My favorite car is still my second car after college, a 2001 bright yellow Ford Focus ZX3. The reason is simple: it was the absolute minimum car required for my needs.
Manual cranks worked as both to open the windows and as the sole method of air conditioning in the car and the manual transmission enabled me to have fine grained control over how the small amount of torque from the engine was applied to the wheels.
Do you really need a F-150?
Recently, I re-posted a circa-2015 post about a script I use on a nearly daily basis to manage multiple AEM installations concurrently. I received several responses on different platforms to the effect of "it's 2020, use Docker"
Using Docker to manage local AEM development to me is like using a F-150 for grocery shopping. Sure, you can toss an infinite number of bags into the back of the cab, but do you need a light truck to haul 50lbs of groceries?
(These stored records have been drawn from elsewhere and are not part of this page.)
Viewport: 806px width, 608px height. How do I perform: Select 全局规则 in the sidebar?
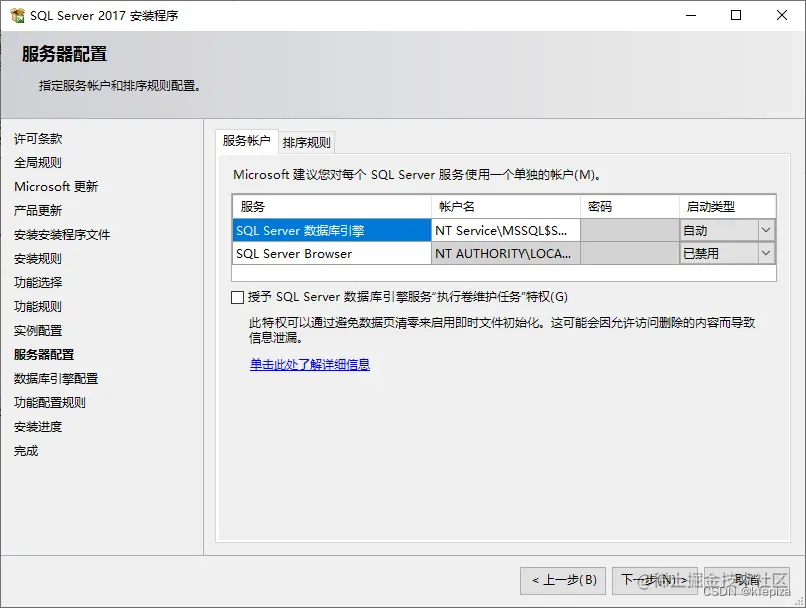(35, 162)
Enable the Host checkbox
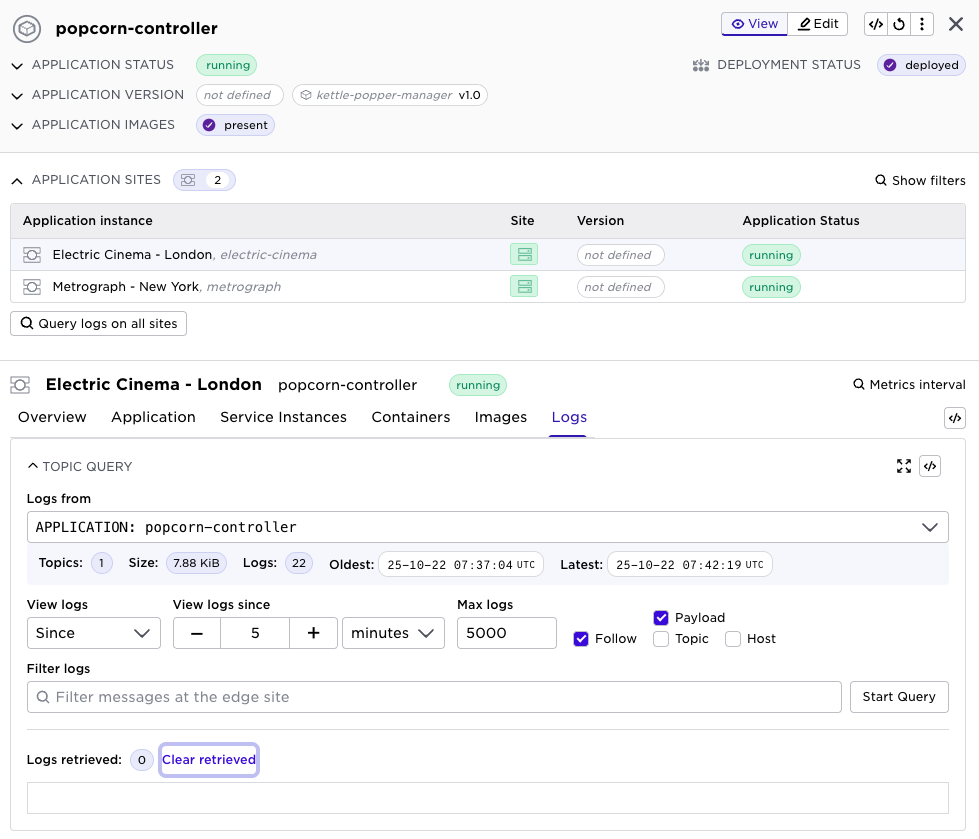 pyautogui.click(x=733, y=639)
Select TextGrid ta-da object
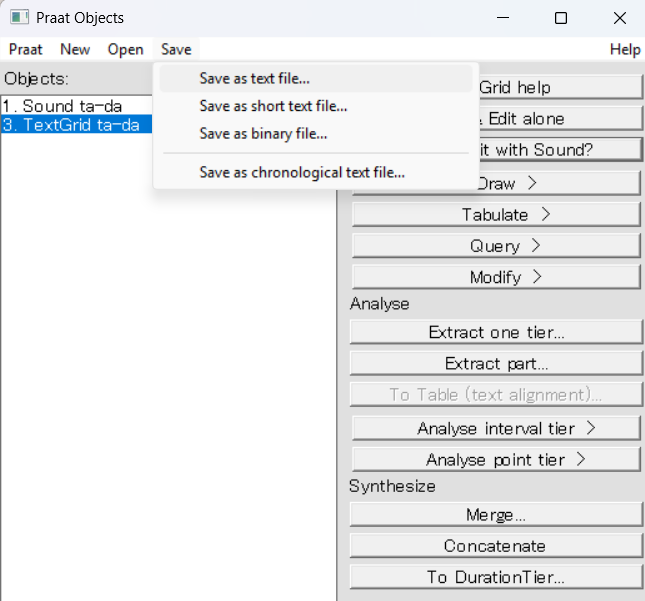 77,125
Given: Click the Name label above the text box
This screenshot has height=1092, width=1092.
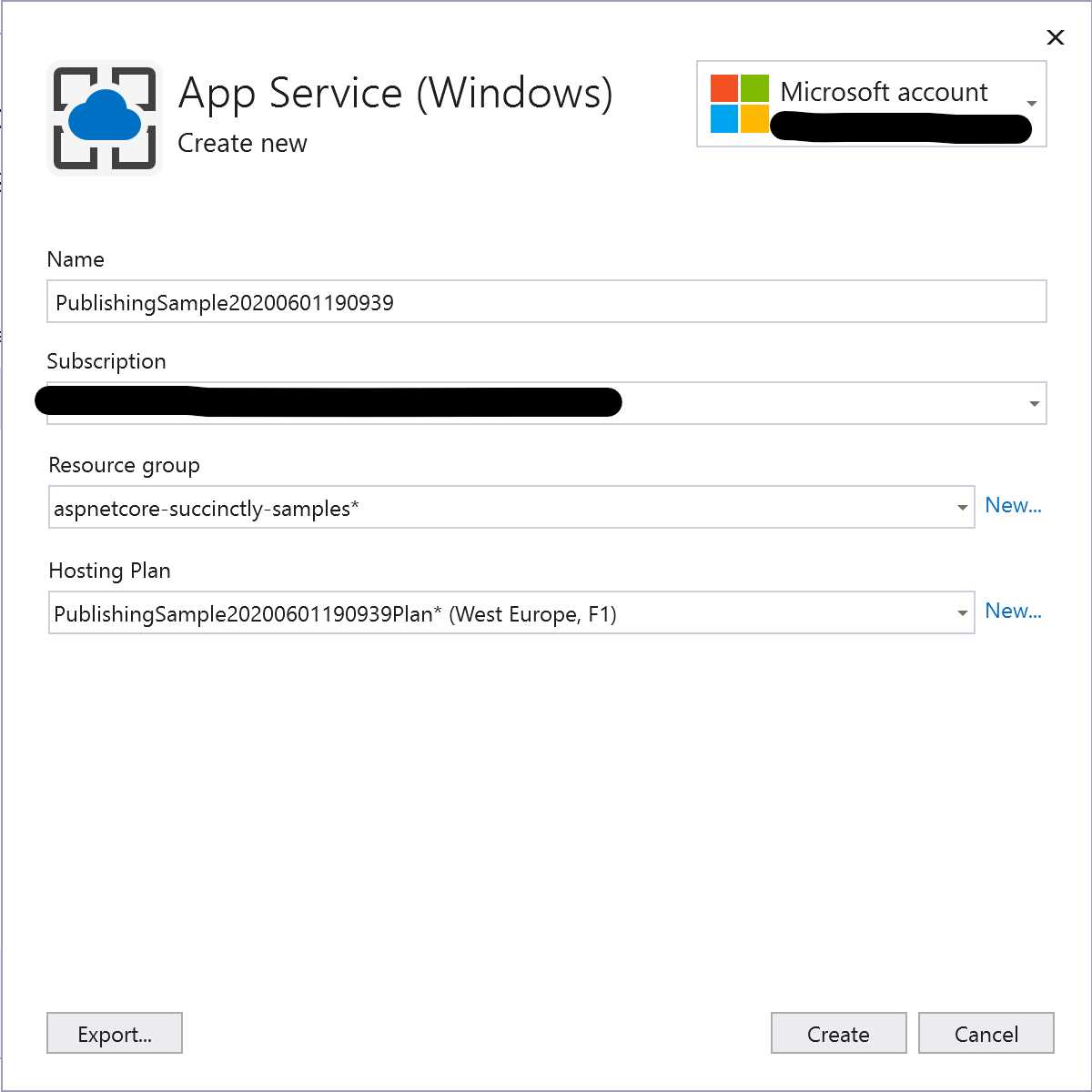Looking at the screenshot, I should 76,259.
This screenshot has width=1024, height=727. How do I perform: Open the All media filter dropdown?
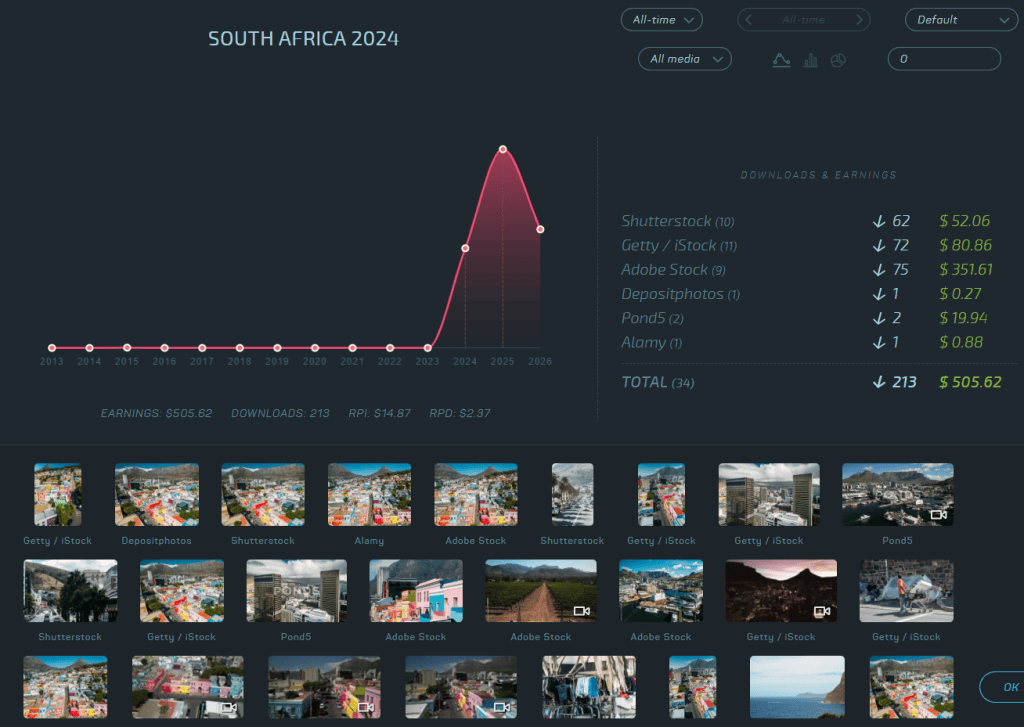click(x=684, y=59)
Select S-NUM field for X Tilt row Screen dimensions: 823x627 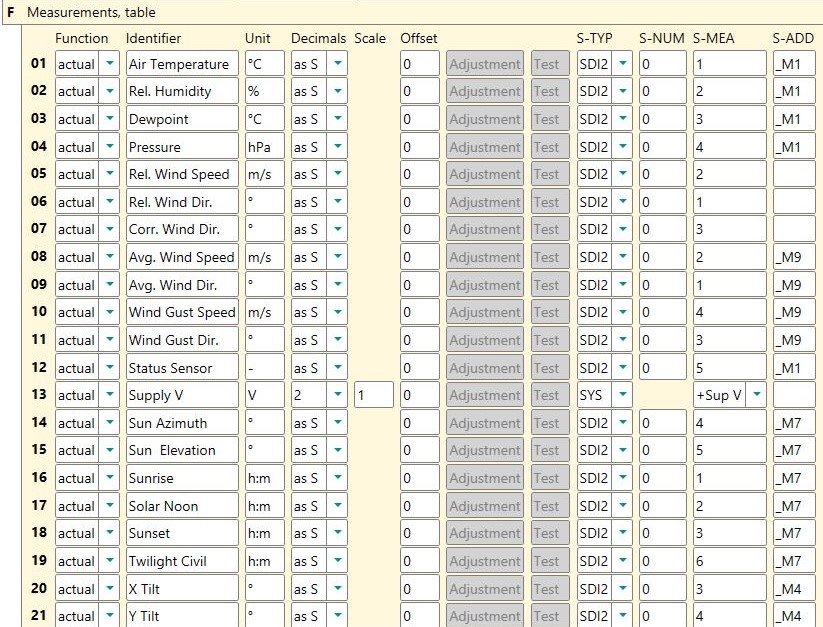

We can apply this same logic to many different trends within the industry:
- Do your users benefit from your marketing site being implemented as a SPA?
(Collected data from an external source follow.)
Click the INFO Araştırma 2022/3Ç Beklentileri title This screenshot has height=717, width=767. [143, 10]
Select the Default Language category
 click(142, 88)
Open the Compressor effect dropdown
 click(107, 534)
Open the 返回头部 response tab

- Do your content authors like publishing standard web-pages via a headless architecture?
- Does converting your tightly integrated service into a web of microservices make it easier to understand and manage?
One of the most memorable experiences in the rubber ducky, as my Focus was affectionately christened, was creeping over a frozen overpass in a near whiteout blizzard south of downtown Chicago. I crept past spun out SUVs in third gear, carefully providing just enough gas to make it up the incline without spinning out myself. Based on the sparse traffic on the toll-pike to Gary, I was one of the few people able to make it out of Chicago that evening.
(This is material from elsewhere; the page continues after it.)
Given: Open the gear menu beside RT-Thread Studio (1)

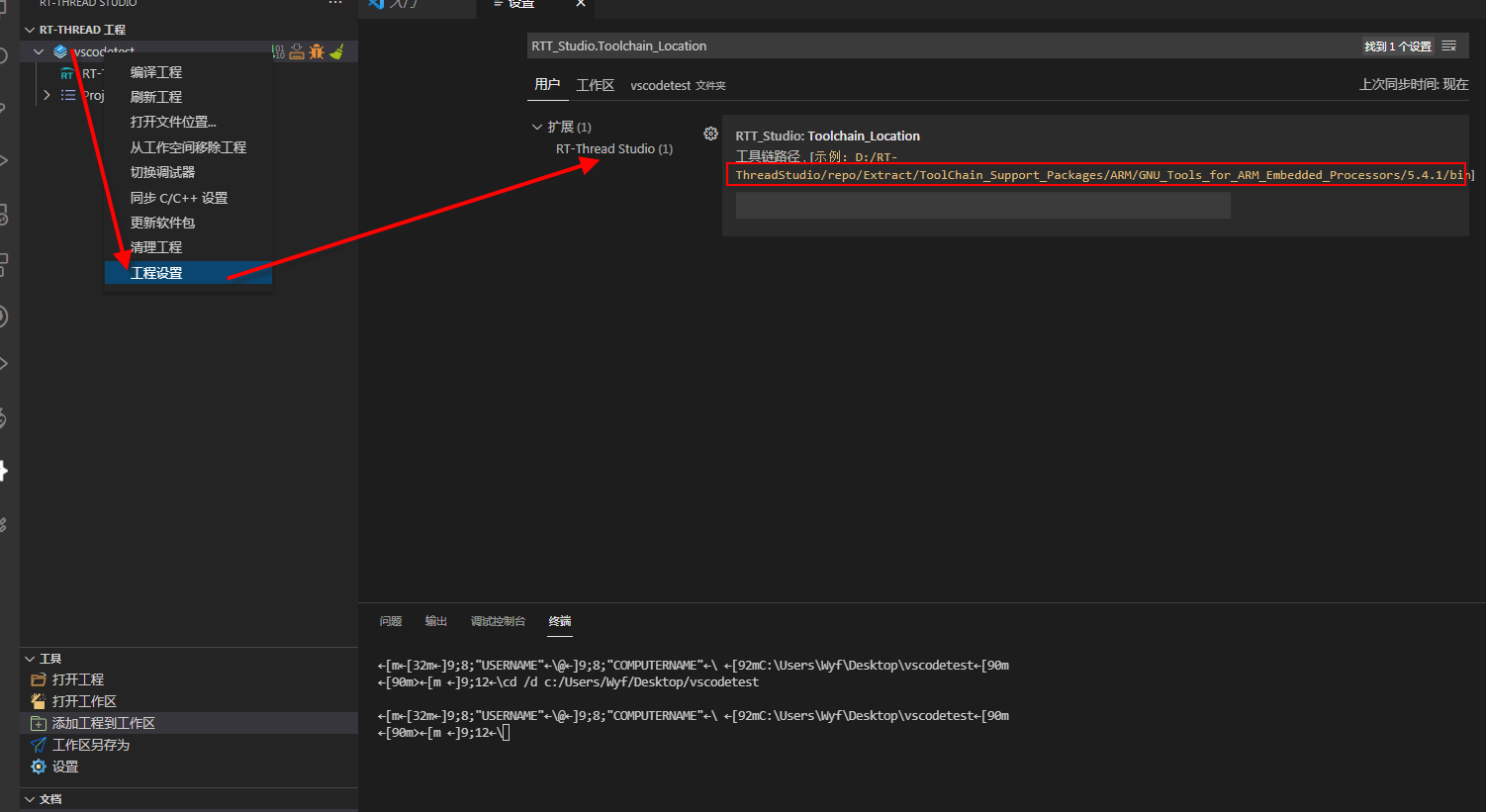Looking at the screenshot, I should (710, 133).
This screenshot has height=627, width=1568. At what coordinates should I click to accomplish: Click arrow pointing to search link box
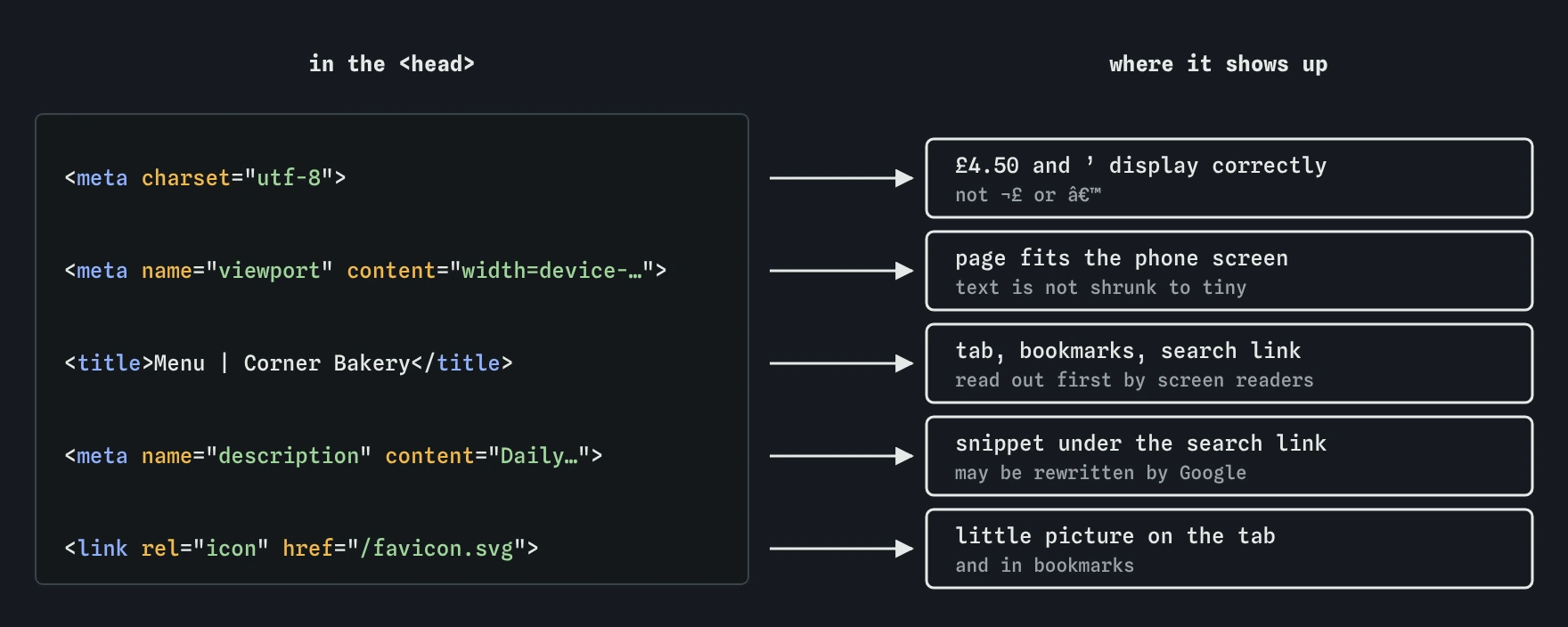[x=841, y=363]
All abstractions and features have cost, whether it's an automatic transmission or a hypervisor. Taking the simplest option over the more complex buzzword is usually the best choice, at least, until you can prove that you need a more complex solution.
When a Focus isn't Enough
While my Ford Focus was the best car to carry me around town, it had obvious deficiencies for some activities. I could drop the clutch and get 0-35 in a hurry, but getting to highway speeds was like coaxing a reticent teenager to get ready for school. And while the hatchback could hold more than anyone would reasonably expect, moving, yard-work or carrying more than two adults was a cramped affair.
Knowing when to replace your simple-as-possible solution for a more complex solution requires a clear-eyed assessment of what the needs are now and what they will be in the near future. Projecting too far out usually ends with over-estimating your future needs and required complexity. Instead of assuming your app will become the next Netflix or Amazon, instead think of what it will need if growth doubles over the next year?
Once you have the needs, balance that against the cost of the more complex solution, again being realistic. Does anything as complex as Kubernetes "just work" without any care or feeding? Often, you may find that an overly-simple solution will work much longer and with a lower cost than a more complex solution.
There are of course solutions which because of their nature require complexity. A banking app or customer portal probably should be a Single Page Application, just like leveraging Adobe I/O or Amazon Lambda for Microservices may allow you to avoid creating servers or running unrelated code on AEM, but you'll have to work really hard to show that your marketing website needs a deployment of OpenShift.
The "Right" Architecture
One of the hardest things to grasp in architecture is to grasp how important context is to defining the correct architecture. As humans, we have a tendency to find similarities between situations and use patterns as a mental short-cut.
The most important part of identifying the correct architecture is to approach the current context without bias and chose the simplest solution that meets the need.